- Lack of awareness is a big obstacle in prevention of Thalassemia and Sickle Cell Anemia, he said
- Mr Naidu inaugurated a few facilities in Thalassemia and Sickle Cell Society bldg in Hyd
IndiGlobal Bureau
Stressing the need to address the shortage of trained human resources in healthcare on war footing, Vice-president M Venkaiah Naidu suggested making rural service mandatory for young doctors before getting admission into PG courses. Country has seen considerable improvement in various health indices since independence, the V-P, said, pointing out that still there are challenges in ensuring quality and affordable healthcare for all. Scaling up e-Health initiatives in rural areas using digital tools is another cost effective method for making healthcare accessible to all, he added.
Venkaiah Naidu inaugurated a few facilities at Thalassemia and Sickle Cell Society (TSCS) premises in Shivarampally in Hyderabad including a 2nd Blood Transfusion Unit, two Auditoriums, a Research Laboratory, an Advanced Diagnostic Laboratory and on Thursday.
Addressing the gathering, the Vice President highlighted the importance of preventive measures to address the huge burden of genetic diseases like Thalassemia and Sickle Cell Anemia in the country.
Mr Naidu urged the private sector and NGOs to complement the government’s efforts in combating genetic diseases. He called for a comprehensive approach to address the health challenge of Thalassemia and Sickle Cell Anemia as bone marrow transplantation or regular blood transfusion are cost intensive.
Mentioning that around 10-15 thousand babies are born every year with Thalassemia in India, the Vice President said that lack of awareness on these genetic diseases is a major 
impediment in their prevention and early diagnosis.
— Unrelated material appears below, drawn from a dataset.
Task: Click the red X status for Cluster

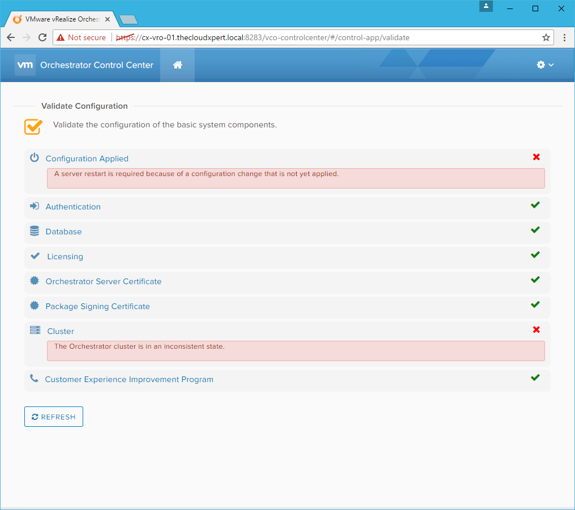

Therefore, he urged all stakeholders – doctors, teachers, public figures, community leaders and media – to spread awareness on Thalassemia and Sickle Cell disease. Complimenting TSCS for providing free treatment to patients suffering from these genetic diseases, the Vice-president wanted the private sector to set up more diagnosis and treatment facilities, especially in tier two and three cities and rural areas.
Mr Chandrakant Agrawal, President, Thalassemia and Sickle Cell Society, Mrs. Ratnavali K., Vice President, TSCS, Dr. Suman Jain, Chief Medical Research Officer and Secretary, TSCS, Ms. Azra Fathima, Clinic Psychologist, TSCS, Society donors, doctors etc attended the event.